* [TASK ITEM A] In the Juneteenth passage, on what date did General Granger announce that all enslaved people in Galveston, Texas, were to be freed?
* [TASK ITEM B] Reproduce the Juneteenth passage from "Black leaders have" up to and including "for African-American people.", changing "children" to "families".

* [GIVEN PASSAGE]
This month, we celebrate Juneteenth. Also known as African-American Freedom Day, Juneteenth recognizes the day (June 19, 1865) General Granger announced that all enslaved people were to be freed in Galveston, Texas. The Emancipation Proclamation, the document that memorializes that, “all slaves shall be thenceforward and forever free,” also asserts that the “Executive Government of the United State will recognize and maintain the freedom of such persons and will do no act or acts to repress such persons”… To be free, one must “not be limited or controlled by anyone else.”
Black leaders have long understood the path to equity is through education. That’s why Black people risked punishment, in times when learning to read was made illegal to them, to smuggle books and teach their children.
That’s why educators such as Fanny Jackson Coppin and Mary McLeod Bethune fought so hard to increase education opportunities for African-American people.
And that’s the very same reason why Black charter school leaders devote our lives to creating and growing charter schools that elevate educational standards in predominantly Black communities.
That’s why young educators like Patrick Edmond are stepping up to the plate as school leaders. That’s why my team of charter school leaders at ELITE Public Schools is bringing STEM and robotics programs to Black students.

* [RECORDED INFORMATION]
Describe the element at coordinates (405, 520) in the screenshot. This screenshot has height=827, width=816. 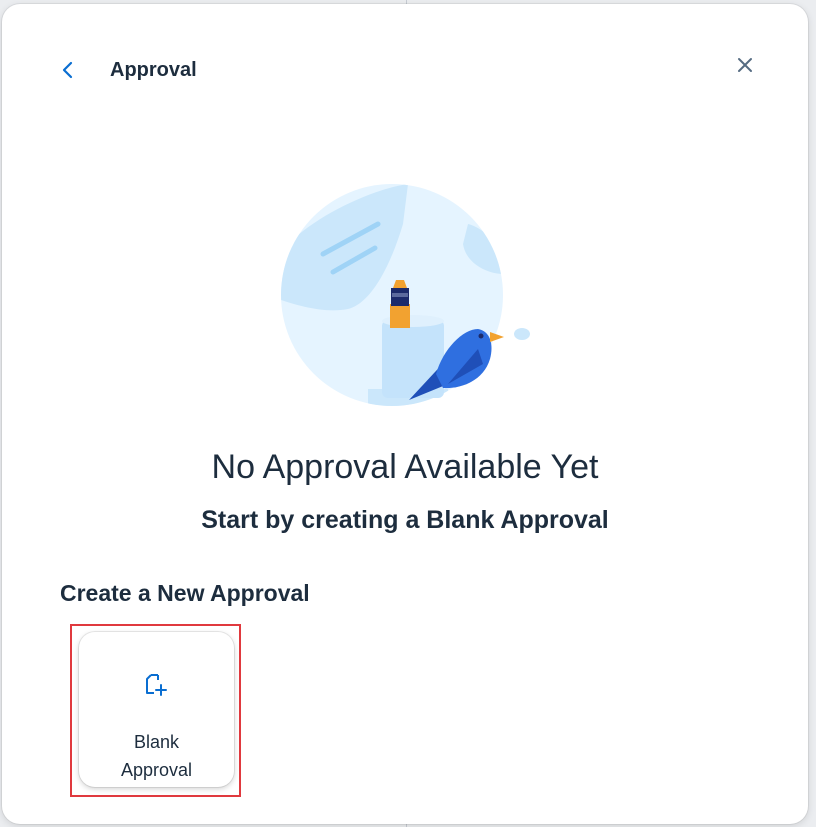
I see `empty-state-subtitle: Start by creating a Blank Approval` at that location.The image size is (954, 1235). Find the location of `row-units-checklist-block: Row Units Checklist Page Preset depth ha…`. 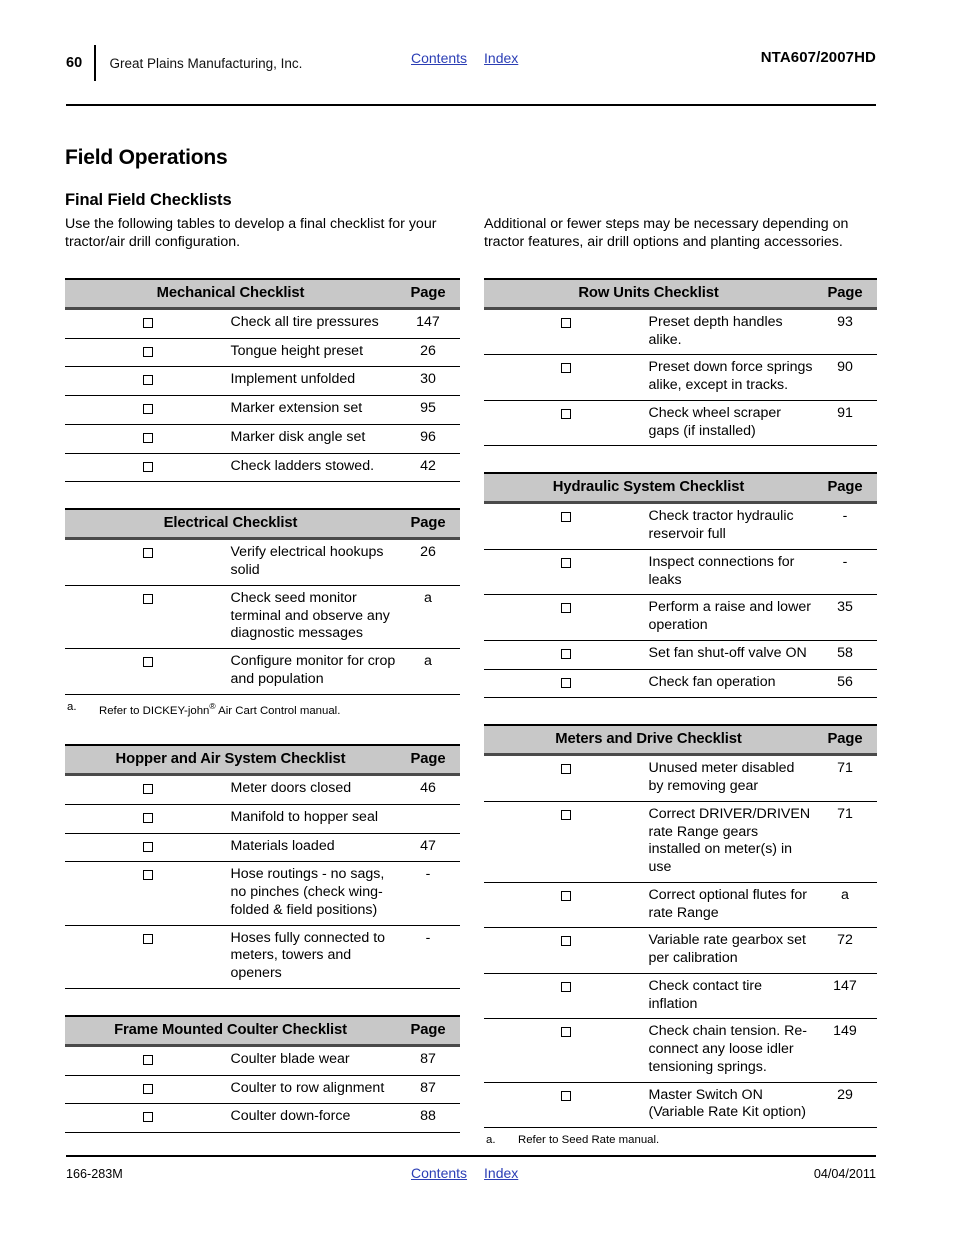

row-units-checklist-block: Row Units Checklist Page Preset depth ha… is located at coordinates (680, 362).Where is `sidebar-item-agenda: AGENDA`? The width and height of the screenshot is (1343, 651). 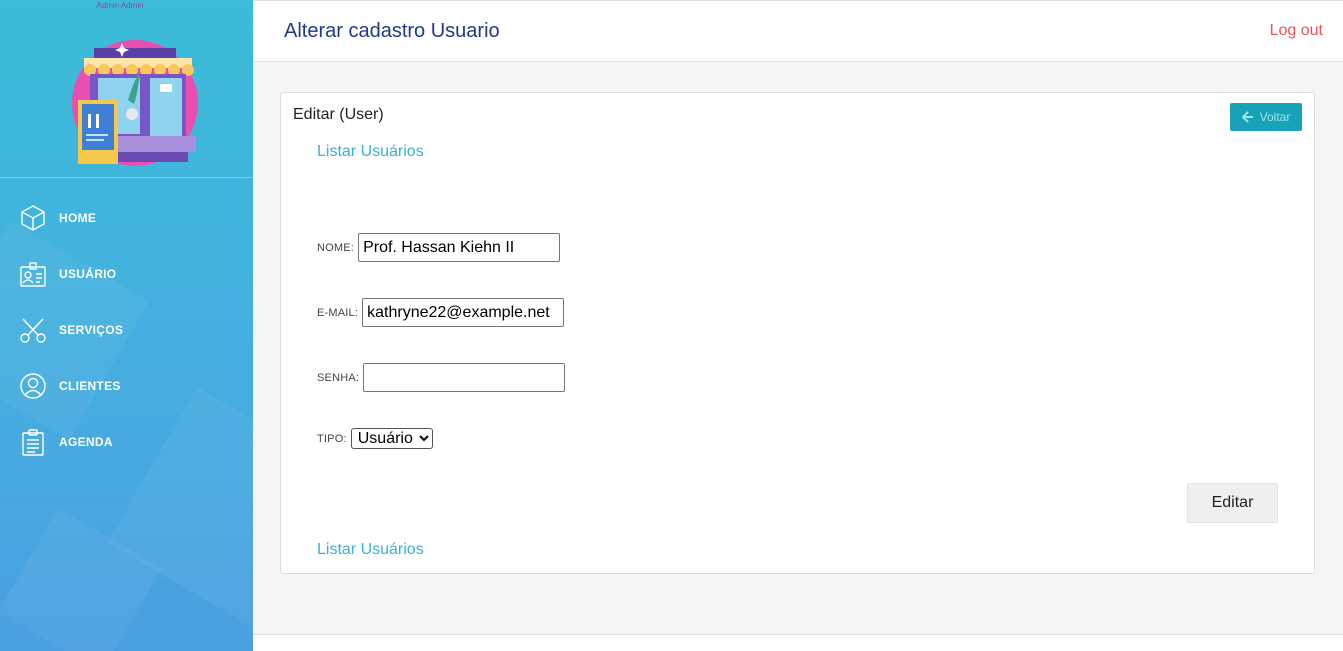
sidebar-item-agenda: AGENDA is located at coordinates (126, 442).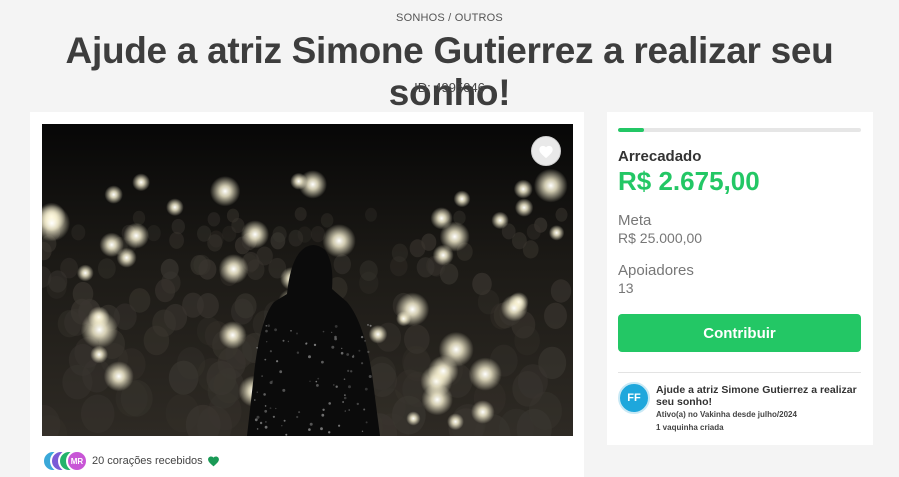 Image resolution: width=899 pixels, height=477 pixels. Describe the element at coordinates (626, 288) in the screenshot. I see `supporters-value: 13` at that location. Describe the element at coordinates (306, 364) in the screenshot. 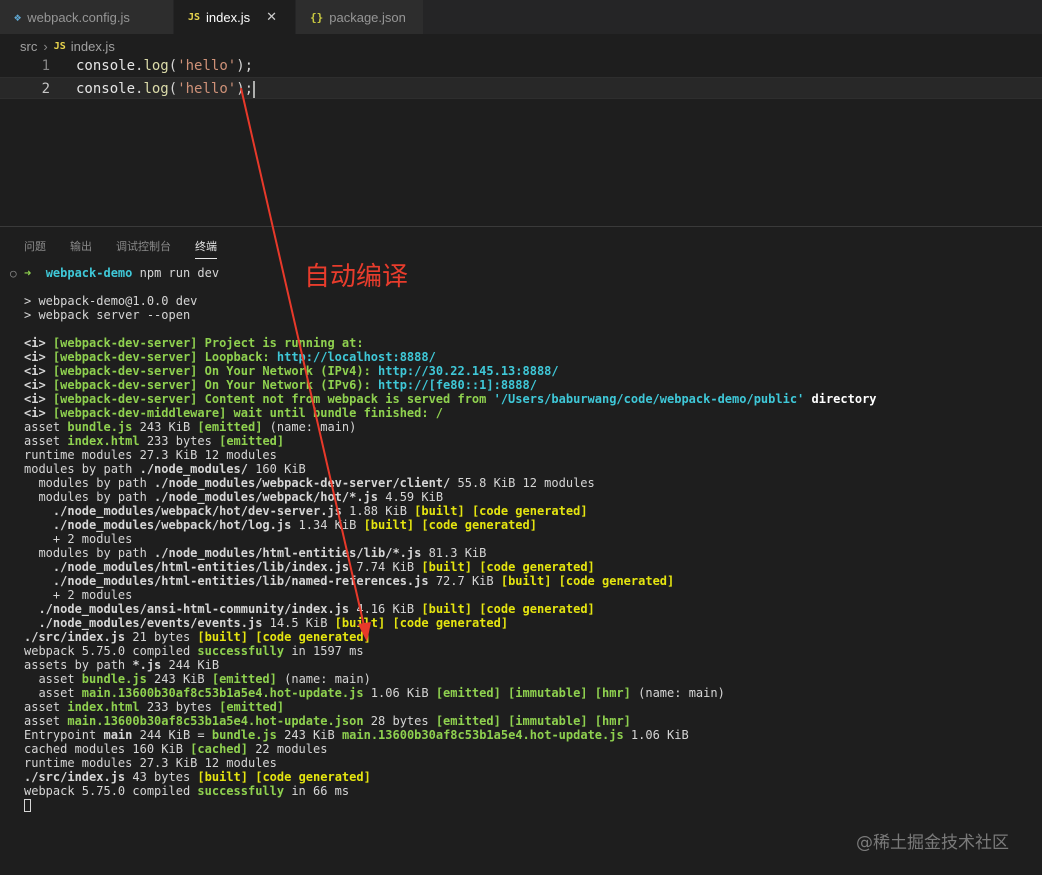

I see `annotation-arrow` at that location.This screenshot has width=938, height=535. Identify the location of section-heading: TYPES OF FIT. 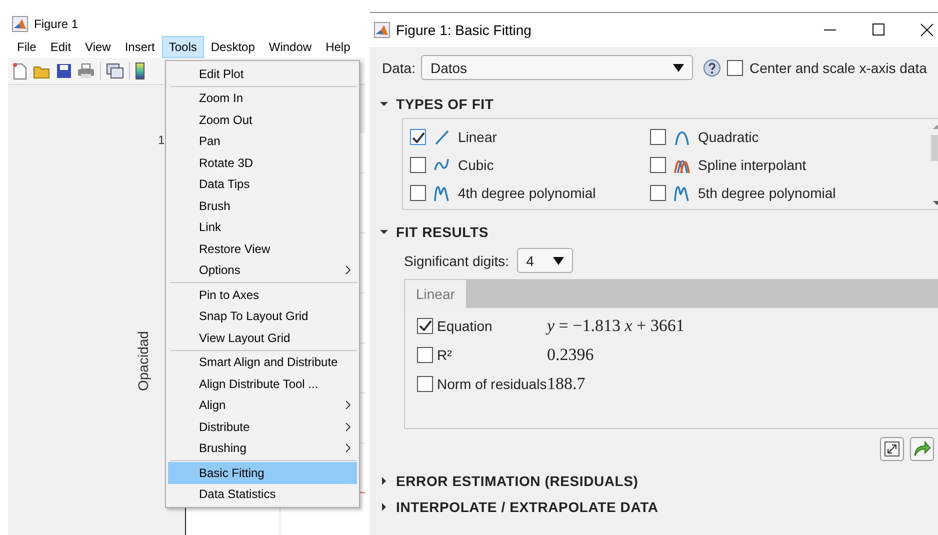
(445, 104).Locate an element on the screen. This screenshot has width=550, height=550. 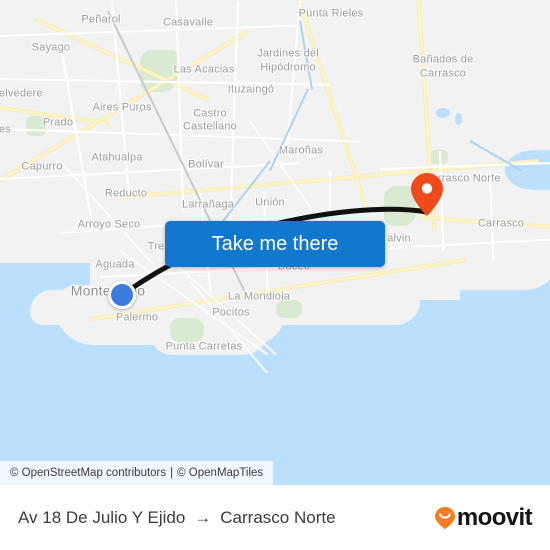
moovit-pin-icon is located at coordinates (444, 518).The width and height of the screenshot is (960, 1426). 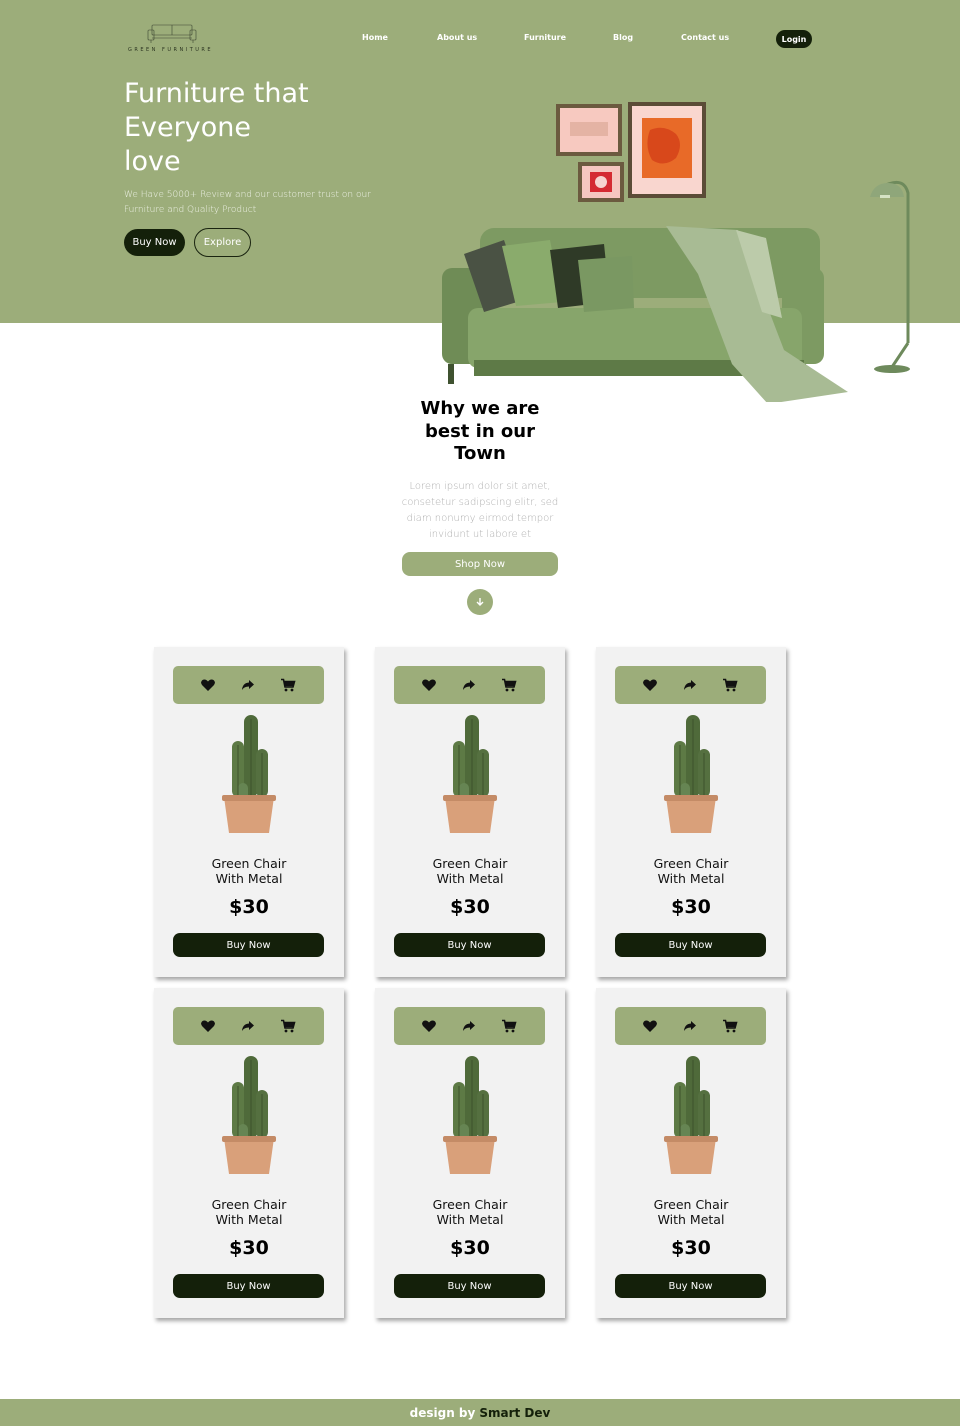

* [EXERCISE RESPONSE A] June 19, 1865

* [EXERCISE RESPONSE B]
Black leaders have long understood the path to equity is through education. That’s why Black people risked punishment, in times when learning to read was made illegal to them, to smuggle books and teach their families.
That’s why educators such as Fanny Jackson Coppin and Mary McLeod Bethune fought so hard to increase education opportunities for African-American people.